MDG Water Target Met. But What About Sanitation and Diarrhea?

Last week’s announcement from UNICEF that we have met the Millennium Development Goal for drinking water has been met with fears that the world may think the water problem has been solved. Rose George, author of The Big Necessity, explained the problem is conflating goals and targets:

“It is simply wrong to say that the MDG on clean water has been met, because there isn’t one. There is an MDG that includes clean water. It gives a misleading impression and if it encourages anyone to think, ok then, no need to battle any more, then it is downright dangerous.”

Widespread misunderstandings surround Millennium Development Goal #7, its sub-targets, and the role they play in reducing child mortality.

All MDGs are not alike. While some are fairly straight forward—MDG 4 aims to reduce 0-5 child mortality by two-thirds and nothing else—MDG 7 always felt like a bit of a catch-all, looping together ecological sustainability, including conservation (7a) and biodiversity loss as measured by seven sub-sub-targets (7b), with improving the lives of slum dwellers (7d) and halving the number of people in the world without access to safe water and sanitation (7c).

This week’s achievement was that one half of the objective for MDG 7’s sub-target c, achieving 86% access to improved drinking water, has been not only been met, but exceeded.
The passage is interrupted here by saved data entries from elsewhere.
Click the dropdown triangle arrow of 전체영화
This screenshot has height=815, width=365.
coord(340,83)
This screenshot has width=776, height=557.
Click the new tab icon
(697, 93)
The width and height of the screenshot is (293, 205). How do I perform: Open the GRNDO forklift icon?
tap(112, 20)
The idea of making water safe for the poorest regions of the planet has tremendous promise. Not the least of which is saving 5 million children’s lives lost each year and reducing the incidence of chronic health problems like stunting and loss of intelligence, both byproducts of severe and repeated early childhood diarrheal episodes.

The fear is that if the world considers the water target met, policy leaders and governments may overlook the fact that this unprecedented increase in access to “safe water” has not come alongside a precipitous drop in diarrheal disease. While cases of 0-5 diarrheal disease resulting in death have decreased due to improvements in treatment, overall incidence is unchanged. The increase in access to water has not had its intended effect of making fewer children acquire a diarrheal infection.
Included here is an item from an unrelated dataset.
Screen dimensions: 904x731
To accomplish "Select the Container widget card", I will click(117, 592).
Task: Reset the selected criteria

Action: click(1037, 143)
When it comes to water, more and closer sources do not necessarily mean safe. Although presumably safer than surface water, improved water sources are still vulnerable to contamination:

While piped water systems performed relatively well with 89% in compliance with the guideline (less than one colony-forming unit of thermotolerant coliforms per 100 milliliters), other sources that are considered improved did much worse:

Boreholes and tubewells – 69% compliant
Protected springs – 63% compliant
Protected dug wells – 43% compliant (less than half!)
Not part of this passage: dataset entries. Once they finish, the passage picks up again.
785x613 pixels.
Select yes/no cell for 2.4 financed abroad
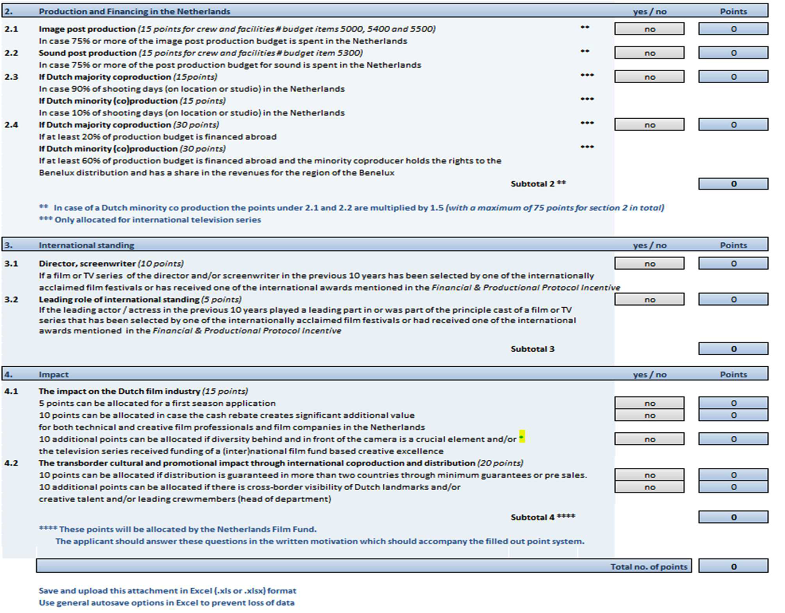pyautogui.click(x=649, y=125)

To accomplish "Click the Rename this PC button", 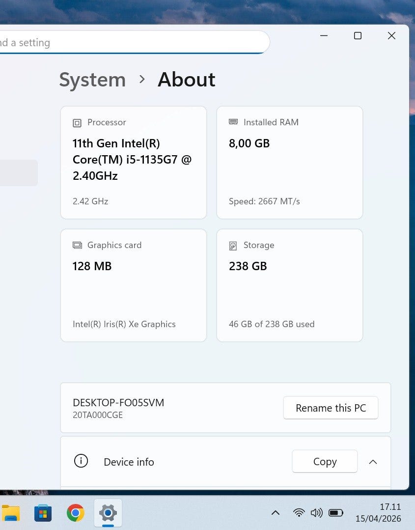I will pos(331,408).
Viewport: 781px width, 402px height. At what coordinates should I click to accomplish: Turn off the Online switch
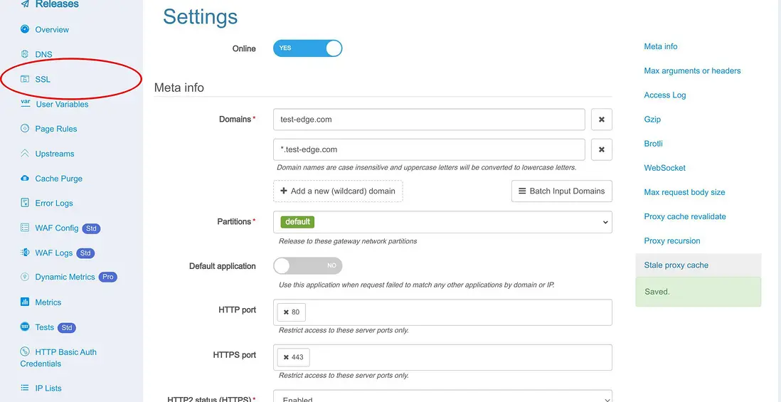click(x=307, y=48)
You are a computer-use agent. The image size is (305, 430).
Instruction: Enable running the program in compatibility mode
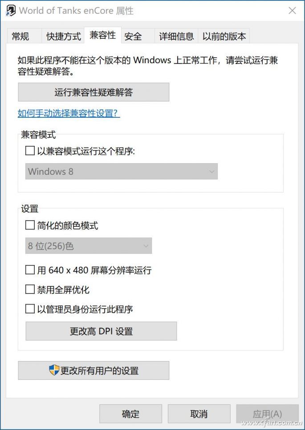pos(29,151)
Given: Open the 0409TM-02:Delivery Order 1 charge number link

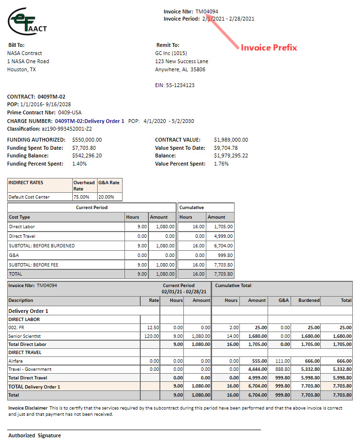Looking at the screenshot, I should tap(90, 121).
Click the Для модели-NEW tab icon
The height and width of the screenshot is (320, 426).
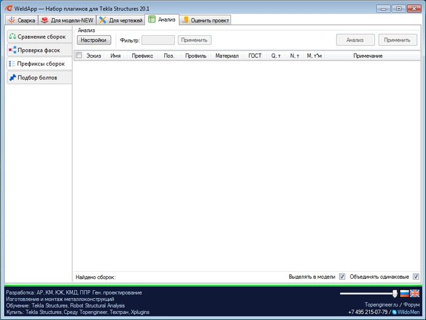pyautogui.click(x=45, y=20)
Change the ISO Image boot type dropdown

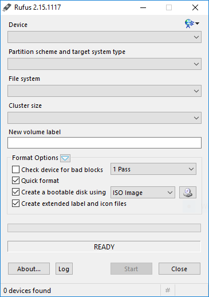(x=143, y=193)
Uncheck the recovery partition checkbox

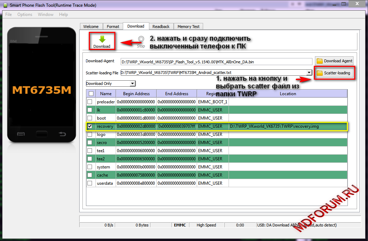[x=90, y=126]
In the majority of low- and middle-income countries, the responsibility for monitoring water supplies for contamination is decentralized to local governments, yet, these towns and districts do not have revenue streams necessary for supporting a monitoring infrastructure. In its 2010 report on MDG 7 progress, the Joint Monitoring Committee acknowledged that monitoring remains the biggest hurdle in the effort to achieve safe water:

In the future, water quality will need to be considered when setting targets for access to safe water.  Despite efforts to compile global water quality data, measuring the safety of water can be difficult; in developing regions, it has been attempted so far only in pilot surveys. Rapid, reliable and cost-effective ways of measuring water quality locally and reporting findings at the global level will need to be identified to overcome the current technical and logistic constraints, along with the high cost.